[Stored data]
»»
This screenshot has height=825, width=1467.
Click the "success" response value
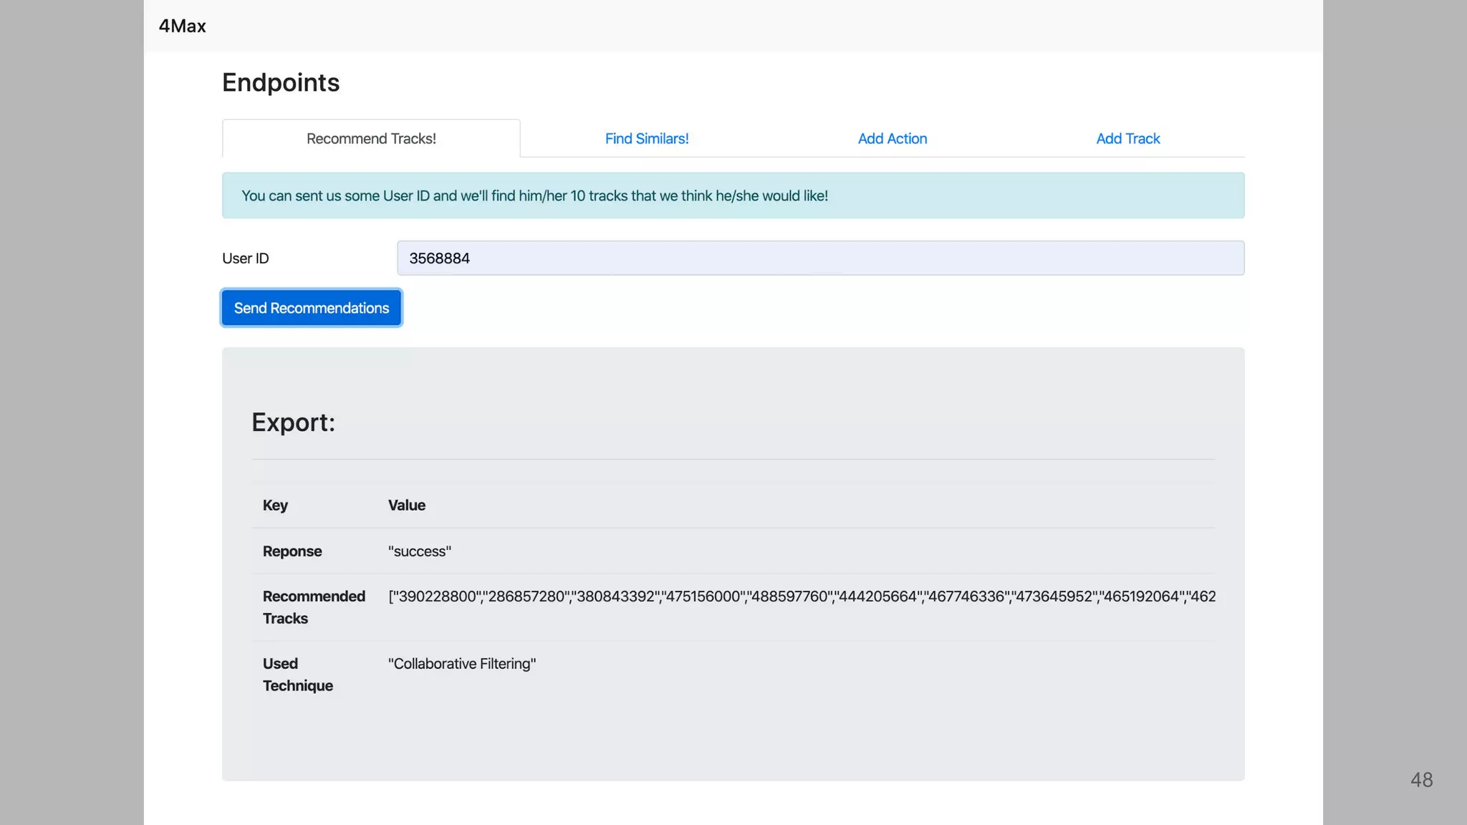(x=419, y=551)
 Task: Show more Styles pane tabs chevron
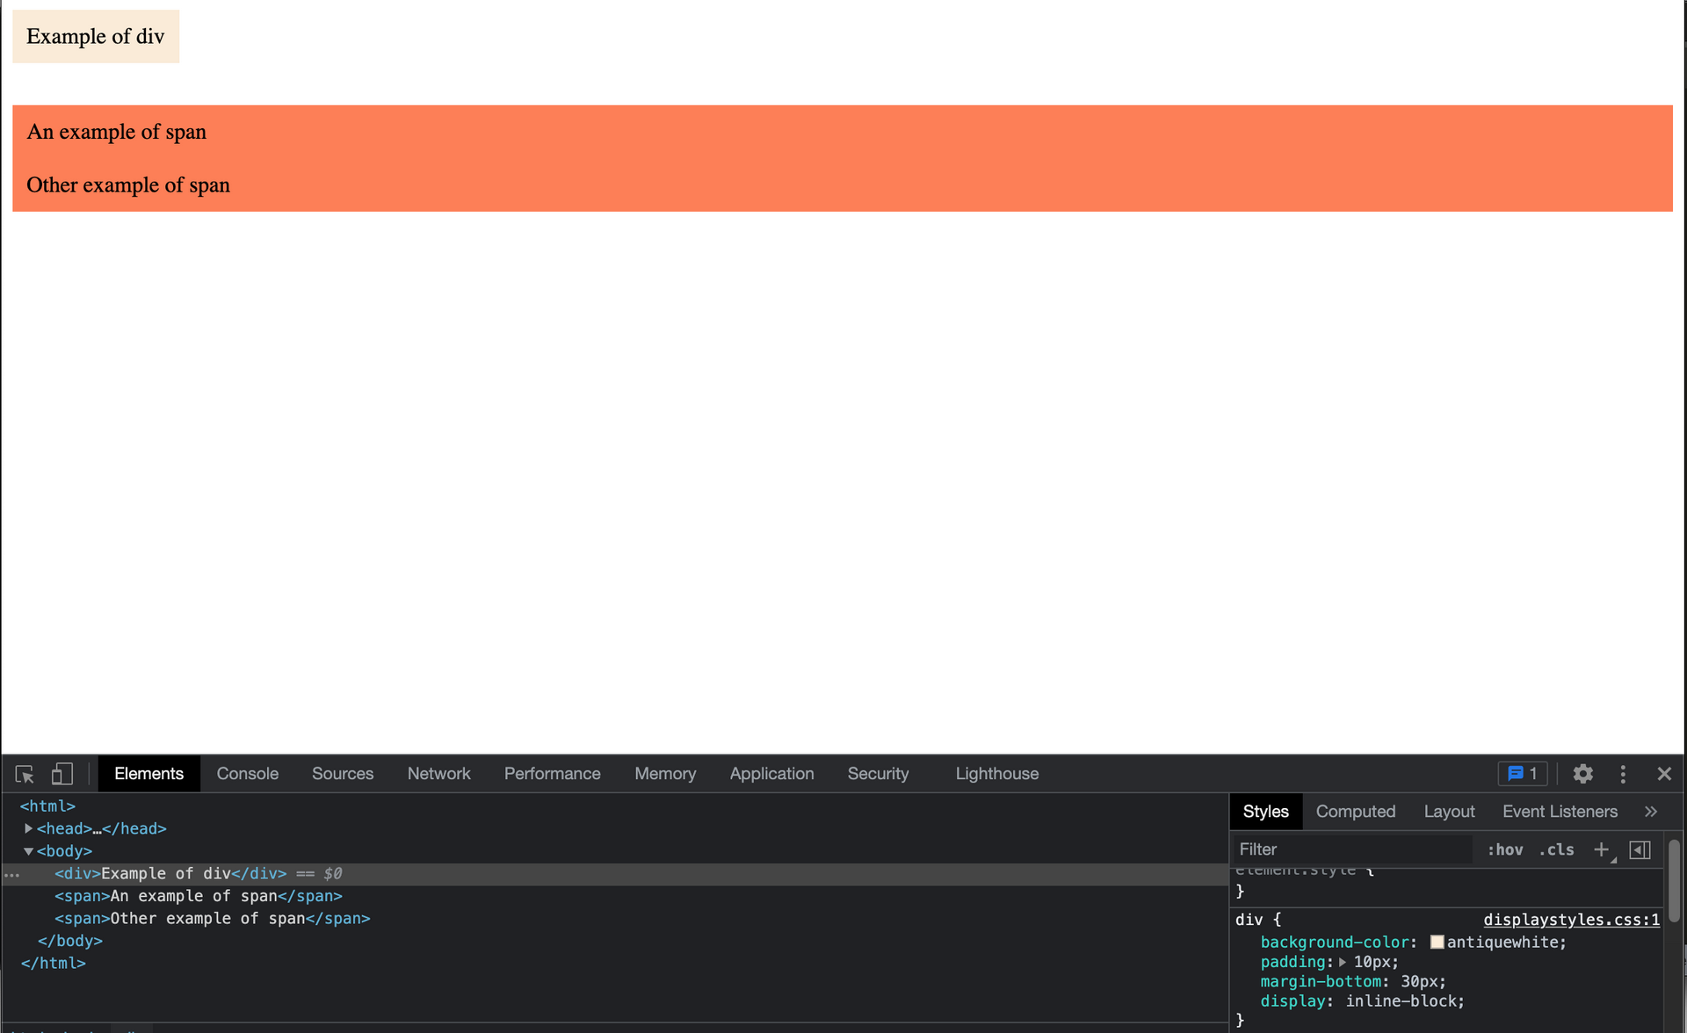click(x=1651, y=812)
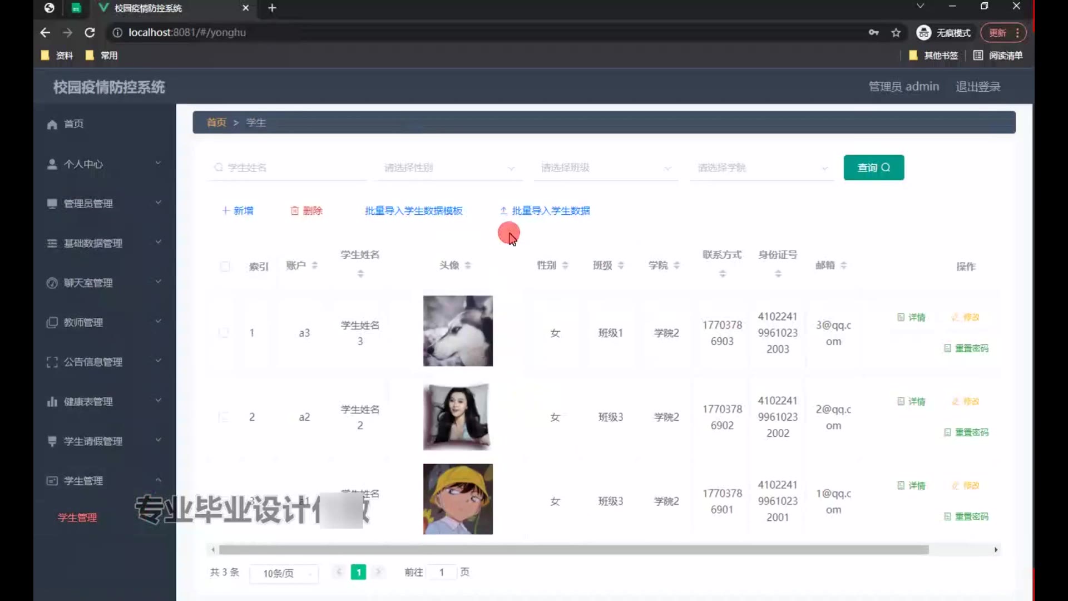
««
▶ [REQUIRED ACTION]:
Pictures are to be dropped; every line of the records is to be returned unchanged.

▶ [ANSWER BOX]:
This screenshot has height=825, width=1467.
Click the "success" response value
(x=419, y=551)
 Task: Show more Styles pane tabs chevron
click(x=1651, y=812)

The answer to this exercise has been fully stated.